**Working data**
□ □ □ □ □ □ □

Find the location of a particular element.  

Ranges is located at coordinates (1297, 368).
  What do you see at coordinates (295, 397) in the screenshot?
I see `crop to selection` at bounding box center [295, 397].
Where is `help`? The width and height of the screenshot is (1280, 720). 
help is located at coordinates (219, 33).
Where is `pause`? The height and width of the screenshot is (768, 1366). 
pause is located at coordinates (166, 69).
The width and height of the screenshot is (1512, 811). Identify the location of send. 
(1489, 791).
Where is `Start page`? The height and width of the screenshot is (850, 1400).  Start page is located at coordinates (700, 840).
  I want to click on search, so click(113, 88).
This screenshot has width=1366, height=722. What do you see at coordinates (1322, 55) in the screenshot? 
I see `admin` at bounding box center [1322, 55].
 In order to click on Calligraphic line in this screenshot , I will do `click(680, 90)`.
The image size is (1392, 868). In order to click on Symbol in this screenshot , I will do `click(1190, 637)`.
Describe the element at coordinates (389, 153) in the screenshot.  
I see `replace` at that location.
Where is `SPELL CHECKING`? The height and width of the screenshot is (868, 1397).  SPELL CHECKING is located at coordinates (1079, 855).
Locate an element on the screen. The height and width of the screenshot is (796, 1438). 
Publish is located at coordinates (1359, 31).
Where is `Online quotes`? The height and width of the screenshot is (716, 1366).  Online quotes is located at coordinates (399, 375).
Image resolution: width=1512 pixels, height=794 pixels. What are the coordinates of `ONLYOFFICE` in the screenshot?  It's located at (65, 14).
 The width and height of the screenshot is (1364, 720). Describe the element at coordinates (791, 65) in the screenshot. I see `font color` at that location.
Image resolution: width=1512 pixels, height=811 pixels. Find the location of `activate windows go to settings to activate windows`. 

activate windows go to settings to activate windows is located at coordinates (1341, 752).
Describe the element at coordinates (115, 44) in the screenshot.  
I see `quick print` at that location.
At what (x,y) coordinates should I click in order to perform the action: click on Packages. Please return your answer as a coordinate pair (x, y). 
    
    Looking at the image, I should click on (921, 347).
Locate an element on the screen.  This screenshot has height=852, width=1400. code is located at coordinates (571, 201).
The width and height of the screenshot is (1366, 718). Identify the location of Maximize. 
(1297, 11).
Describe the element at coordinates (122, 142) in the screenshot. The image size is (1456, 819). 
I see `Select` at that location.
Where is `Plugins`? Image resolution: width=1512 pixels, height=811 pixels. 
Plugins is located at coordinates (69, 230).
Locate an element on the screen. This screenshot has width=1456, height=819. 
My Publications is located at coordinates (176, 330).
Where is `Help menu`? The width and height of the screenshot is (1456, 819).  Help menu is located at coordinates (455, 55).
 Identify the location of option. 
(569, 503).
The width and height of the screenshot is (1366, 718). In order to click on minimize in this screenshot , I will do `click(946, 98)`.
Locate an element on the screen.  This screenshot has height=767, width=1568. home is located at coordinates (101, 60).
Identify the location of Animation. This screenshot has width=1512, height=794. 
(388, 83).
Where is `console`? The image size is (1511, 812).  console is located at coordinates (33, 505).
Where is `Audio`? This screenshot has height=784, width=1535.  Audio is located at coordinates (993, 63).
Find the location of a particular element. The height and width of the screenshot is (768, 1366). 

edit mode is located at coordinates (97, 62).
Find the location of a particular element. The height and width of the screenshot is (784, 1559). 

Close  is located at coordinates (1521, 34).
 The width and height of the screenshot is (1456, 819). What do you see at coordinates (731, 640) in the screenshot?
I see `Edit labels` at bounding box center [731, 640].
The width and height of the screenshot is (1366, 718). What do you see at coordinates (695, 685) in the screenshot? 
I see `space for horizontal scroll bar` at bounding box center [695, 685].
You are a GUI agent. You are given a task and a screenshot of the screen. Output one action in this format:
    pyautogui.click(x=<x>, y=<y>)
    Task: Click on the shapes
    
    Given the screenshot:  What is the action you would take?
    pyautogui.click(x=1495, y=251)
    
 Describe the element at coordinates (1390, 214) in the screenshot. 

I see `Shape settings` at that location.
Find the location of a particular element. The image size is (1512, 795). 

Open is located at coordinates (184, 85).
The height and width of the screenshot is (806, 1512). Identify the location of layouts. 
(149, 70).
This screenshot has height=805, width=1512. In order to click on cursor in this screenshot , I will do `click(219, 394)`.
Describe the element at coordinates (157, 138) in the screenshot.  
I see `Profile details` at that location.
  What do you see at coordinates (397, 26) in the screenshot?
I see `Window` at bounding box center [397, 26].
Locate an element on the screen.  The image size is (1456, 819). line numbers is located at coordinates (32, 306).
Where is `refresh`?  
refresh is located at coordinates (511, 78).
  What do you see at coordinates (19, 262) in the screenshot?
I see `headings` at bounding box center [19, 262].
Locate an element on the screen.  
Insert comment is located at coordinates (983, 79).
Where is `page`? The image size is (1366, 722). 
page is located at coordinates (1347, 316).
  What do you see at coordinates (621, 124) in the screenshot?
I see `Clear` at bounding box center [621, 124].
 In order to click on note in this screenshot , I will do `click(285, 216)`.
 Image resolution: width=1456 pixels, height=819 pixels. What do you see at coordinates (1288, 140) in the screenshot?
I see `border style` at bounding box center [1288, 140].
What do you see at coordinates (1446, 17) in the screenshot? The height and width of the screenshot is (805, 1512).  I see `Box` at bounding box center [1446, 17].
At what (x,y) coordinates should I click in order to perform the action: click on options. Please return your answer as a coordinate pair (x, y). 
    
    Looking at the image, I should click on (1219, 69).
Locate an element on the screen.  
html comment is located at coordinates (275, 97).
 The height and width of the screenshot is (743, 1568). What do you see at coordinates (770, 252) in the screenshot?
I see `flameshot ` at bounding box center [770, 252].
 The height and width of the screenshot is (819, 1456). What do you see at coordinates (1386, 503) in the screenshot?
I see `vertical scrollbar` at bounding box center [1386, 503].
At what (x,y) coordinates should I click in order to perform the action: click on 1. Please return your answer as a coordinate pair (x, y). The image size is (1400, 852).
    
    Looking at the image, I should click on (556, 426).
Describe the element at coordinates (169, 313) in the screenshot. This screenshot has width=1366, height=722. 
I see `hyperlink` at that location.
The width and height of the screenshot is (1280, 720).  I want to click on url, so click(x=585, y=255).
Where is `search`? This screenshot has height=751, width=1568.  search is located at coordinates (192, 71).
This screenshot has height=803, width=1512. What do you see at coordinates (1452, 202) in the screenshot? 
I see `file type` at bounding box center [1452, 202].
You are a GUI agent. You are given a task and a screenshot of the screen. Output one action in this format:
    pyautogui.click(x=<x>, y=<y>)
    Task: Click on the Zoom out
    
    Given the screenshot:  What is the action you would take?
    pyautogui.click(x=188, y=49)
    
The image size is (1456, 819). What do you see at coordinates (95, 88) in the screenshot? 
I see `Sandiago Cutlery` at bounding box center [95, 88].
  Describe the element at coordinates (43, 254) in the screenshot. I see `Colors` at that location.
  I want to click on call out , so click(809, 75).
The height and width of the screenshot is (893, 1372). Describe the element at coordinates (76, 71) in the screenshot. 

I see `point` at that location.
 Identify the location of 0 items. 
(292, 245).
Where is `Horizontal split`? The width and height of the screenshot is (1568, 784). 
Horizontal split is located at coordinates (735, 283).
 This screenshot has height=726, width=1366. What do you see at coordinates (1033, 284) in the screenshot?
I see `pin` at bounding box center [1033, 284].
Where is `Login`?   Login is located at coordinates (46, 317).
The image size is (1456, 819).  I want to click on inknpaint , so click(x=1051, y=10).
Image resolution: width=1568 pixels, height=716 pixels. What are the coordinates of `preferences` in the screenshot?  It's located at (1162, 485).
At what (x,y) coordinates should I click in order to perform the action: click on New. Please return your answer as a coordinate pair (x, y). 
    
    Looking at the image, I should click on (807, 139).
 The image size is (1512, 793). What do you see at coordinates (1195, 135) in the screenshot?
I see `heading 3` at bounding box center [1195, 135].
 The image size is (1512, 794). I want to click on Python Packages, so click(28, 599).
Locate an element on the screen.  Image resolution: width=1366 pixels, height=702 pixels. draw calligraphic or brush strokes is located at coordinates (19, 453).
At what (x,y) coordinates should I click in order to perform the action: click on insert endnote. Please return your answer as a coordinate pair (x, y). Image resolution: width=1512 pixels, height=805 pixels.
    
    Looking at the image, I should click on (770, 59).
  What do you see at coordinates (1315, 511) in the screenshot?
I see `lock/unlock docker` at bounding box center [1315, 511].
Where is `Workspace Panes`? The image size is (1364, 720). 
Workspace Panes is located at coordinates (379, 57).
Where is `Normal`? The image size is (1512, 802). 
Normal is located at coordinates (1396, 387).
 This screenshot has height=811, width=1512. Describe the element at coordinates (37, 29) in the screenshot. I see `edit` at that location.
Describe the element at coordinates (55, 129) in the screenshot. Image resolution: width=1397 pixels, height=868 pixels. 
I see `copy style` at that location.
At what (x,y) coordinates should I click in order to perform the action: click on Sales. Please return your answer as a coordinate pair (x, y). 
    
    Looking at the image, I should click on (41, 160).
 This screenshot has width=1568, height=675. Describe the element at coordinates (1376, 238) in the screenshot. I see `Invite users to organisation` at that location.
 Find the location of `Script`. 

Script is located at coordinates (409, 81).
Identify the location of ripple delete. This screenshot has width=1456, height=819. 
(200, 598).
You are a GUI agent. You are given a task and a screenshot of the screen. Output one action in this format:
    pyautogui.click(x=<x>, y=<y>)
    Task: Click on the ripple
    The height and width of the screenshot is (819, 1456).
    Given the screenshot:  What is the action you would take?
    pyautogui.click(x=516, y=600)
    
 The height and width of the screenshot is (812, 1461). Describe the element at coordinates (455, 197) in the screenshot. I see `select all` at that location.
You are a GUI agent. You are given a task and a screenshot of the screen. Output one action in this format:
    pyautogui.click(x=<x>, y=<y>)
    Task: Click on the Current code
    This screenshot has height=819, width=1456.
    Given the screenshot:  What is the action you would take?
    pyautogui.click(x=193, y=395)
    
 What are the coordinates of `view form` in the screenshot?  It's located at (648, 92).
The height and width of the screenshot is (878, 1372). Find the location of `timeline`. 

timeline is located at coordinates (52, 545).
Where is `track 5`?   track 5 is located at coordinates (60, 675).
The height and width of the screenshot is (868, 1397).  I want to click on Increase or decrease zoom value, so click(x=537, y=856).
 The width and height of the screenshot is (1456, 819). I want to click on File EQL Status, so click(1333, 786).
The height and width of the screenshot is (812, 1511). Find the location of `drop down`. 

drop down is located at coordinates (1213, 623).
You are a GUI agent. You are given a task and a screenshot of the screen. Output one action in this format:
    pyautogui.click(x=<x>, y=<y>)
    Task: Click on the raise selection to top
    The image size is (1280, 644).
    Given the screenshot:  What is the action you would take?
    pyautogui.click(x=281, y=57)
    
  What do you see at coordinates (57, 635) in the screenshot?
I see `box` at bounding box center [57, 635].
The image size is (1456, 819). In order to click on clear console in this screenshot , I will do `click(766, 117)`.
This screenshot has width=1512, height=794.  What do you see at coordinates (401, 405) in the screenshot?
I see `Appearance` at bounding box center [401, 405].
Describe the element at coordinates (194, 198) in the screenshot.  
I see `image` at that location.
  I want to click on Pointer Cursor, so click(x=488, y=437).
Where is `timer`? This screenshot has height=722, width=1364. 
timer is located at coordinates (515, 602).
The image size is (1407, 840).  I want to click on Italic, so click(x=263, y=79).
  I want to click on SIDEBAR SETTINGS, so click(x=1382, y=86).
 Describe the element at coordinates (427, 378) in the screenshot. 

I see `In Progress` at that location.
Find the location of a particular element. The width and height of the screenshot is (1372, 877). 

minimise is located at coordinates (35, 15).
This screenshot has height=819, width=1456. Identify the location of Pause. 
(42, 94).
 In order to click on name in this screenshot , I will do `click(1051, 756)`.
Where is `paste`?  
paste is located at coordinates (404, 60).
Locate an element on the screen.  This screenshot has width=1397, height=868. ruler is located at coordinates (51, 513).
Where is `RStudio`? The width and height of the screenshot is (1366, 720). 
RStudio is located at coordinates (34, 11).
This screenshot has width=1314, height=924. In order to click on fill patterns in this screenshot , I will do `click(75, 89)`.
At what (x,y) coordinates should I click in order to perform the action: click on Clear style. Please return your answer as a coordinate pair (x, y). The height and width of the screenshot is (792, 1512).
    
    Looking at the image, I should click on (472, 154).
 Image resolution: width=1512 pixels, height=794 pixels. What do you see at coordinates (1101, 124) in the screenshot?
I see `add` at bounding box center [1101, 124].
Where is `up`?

□ □ □ □ □ □ □

**What is needed**
Copy the data verbatim, beginning at the line containing "Describe the element at coordinates (1390, 214)" and ending after the line containing "What do you see at coordinates (1446, 17)".

**The result**
 Describe the element at coordinates (1390, 214) in the screenshot. 

I see `Shape settings` at that location.
Find the location of a particular element. The image size is (1512, 795). 

Open is located at coordinates (184, 85).
The height and width of the screenshot is (806, 1512). Identify the location of layouts. 
(149, 70).
This screenshot has height=805, width=1512. In order to click on cursor in this screenshot , I will do `click(219, 394)`.
Describe the element at coordinates (157, 138) in the screenshot.  
I see `Profile details` at that location.
  What do you see at coordinates (397, 26) in the screenshot?
I see `Window` at bounding box center [397, 26].
Locate an element on the screen.  The image size is (1456, 819). line numbers is located at coordinates (32, 306).
Where is `refresh`?  
refresh is located at coordinates (511, 78).
  What do you see at coordinates (19, 262) in the screenshot?
I see `headings` at bounding box center [19, 262].
Locate an element on the screen.  
Insert comment is located at coordinates (983, 79).
Where is `page`? The image size is (1366, 722). 
page is located at coordinates (1347, 316).
  What do you see at coordinates (621, 124) in the screenshot?
I see `Clear` at bounding box center [621, 124].
 In order to click on note in this screenshot , I will do `click(285, 216)`.
 Image resolution: width=1456 pixels, height=819 pixels. What do you see at coordinates (1288, 140) in the screenshot?
I see `border style` at bounding box center [1288, 140].
What do you see at coordinates (1446, 17) in the screenshot? The height and width of the screenshot is (805, 1512).  I see `Box` at bounding box center [1446, 17].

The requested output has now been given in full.